Bu hakkın nasıl kullanılacağına ilişkin kimi tartışmalar yürütüldü ancak kesin bir sonuca ulaşılamadı. Bazıları ‘Şu şartlarda kullanılırsa meşru olur, aksine meşru olmaz’ diyor. Bu biraz teorik ama esas olarak siyasi bir tartışmadır. Bu konuda bir konsensüs yok. Ayrılma hakkı anlamında bunun hayata geçirildiği bir tek uygulama var. Doğu bloku falan oralarda yaşanan bir çökmeydi. Onlar ayrıldılar kendi sistemlerini kurdular, daha sonra tanındılar. Bir tek Çek ve Slovakların ayrılması var. Onlar da anlaşarak bunu yaptılar. O zaman da sorun yaşanmadı. Fakat bir anlaşma olmadan ayrılma konusunu düzenleyen bağlayıcı bir uluslararası hukuk kuralı yok.”
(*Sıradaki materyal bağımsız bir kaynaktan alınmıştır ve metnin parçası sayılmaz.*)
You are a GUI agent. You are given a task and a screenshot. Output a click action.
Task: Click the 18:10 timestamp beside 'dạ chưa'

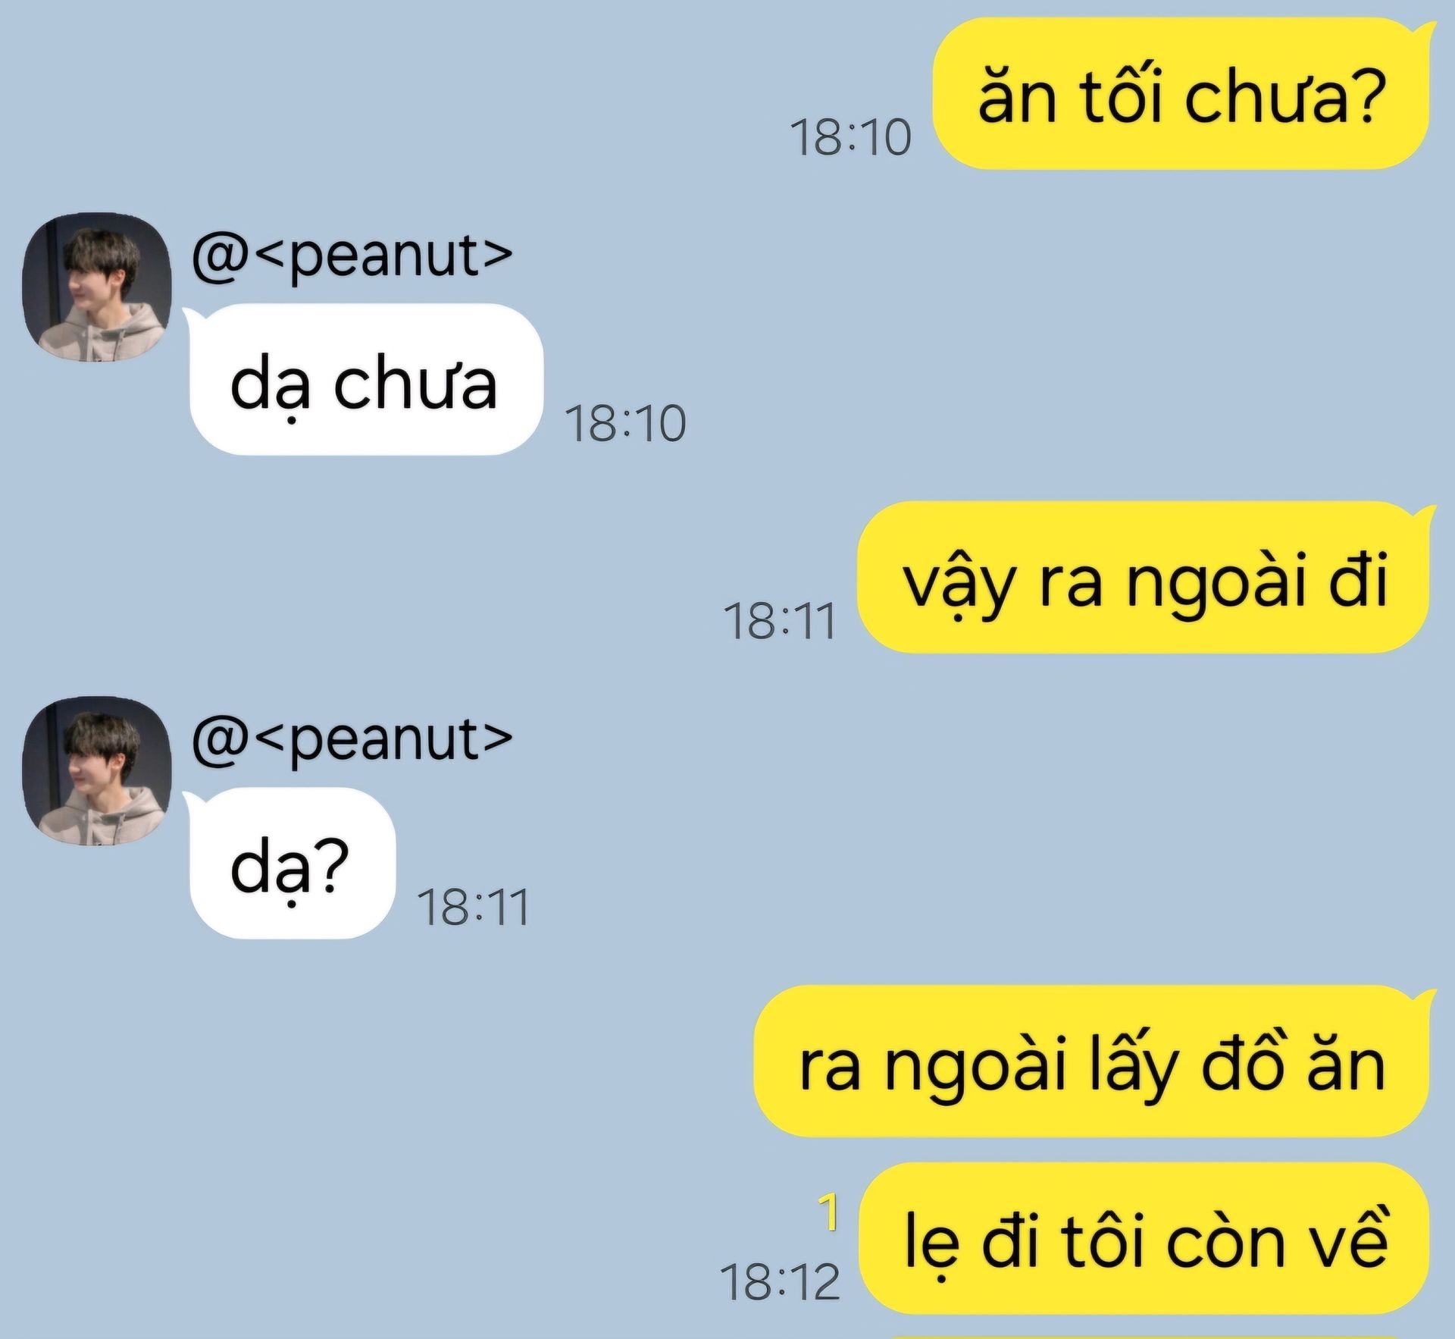[x=626, y=423]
Sancar, daha geçmişte yaşanan “Ulusal kurtuluş mücadelelerini ve sömürgeciliğe karşı özgürlük savaşlarını” hatırlatarak, “1960-70’li yıllarda sömürgeciliğe karşı yaşanan bağımsızlık savaşları ve sonrasında gelişen ayrılmalar yaşandı. Bunun dışında bir devletin savaşarak bağımsızlığını ilan etmesi örneğini hatırlamıyorum” diye konuştu.
“Ortadoğu’da bağımsız Kürt oluşumları olacak mı olmayacak mı?” sorusu için de Sancar, “Güney buna en yakın parçaydı, Güney bunu başlattı bundan sonra başka etkiler ve sonuçlar yaratacaktır. Bu sadece İran’ı, Suriye’yi, şurayı burayı ilgilendiren bir mesele değildir, bütün Ortadoğu’yu ilgilendiren bir meseledir” dedi.
İran, Irak ve Türkiye’nin askeri tehditlerine, ekonomik ve siyasi ambargo yönelimlerine tepki gösteren ve “Hiçbir devletin Kürdistan’a müdahale hakkı yok” diyen Sancar, “hele hele komşu ülkelerin Kürdistan’a saldırmasının “işgal” olacağı” ifadesini kullandı. Sancar, şöyle devam etti:
“Diğer ülkelerin Kürdistan’a saldırması fiili bir durum olur ve diğer bölgedeki diğer güçlerin nasıl davranacağına göre işler bu süreç. Irak merkezi hükümetinin kendince bir hak iddiası olabilir bunu (referandum sonuçlarını) engellemek için. Şu an Irak devleti sınırları içerisinde gelişen bir olay bu ve Türkiye ve İran’ın müdahale hakları yok. Fiilen İran’ın oraya müdahale edeceğini düşünmüyorum. Türkiye’nin bütün Güney’e değil ama belki kritik bölgelere güya ‘Güney’e yönelik operasyon yapıyor’ düşüncesiyle Şengal’e, PKK ve YPG’nin güçlü olduğu yerlere kısa süreli operasyonlar olabilir. İran’ın Haşdi Şabi üzerinden Kerkük’ü taciz etmesi olabilir. Ama güneyin tümüne yönelik askeri müdahaleyi beklemiyorum gerçekçi de görmüyorum.”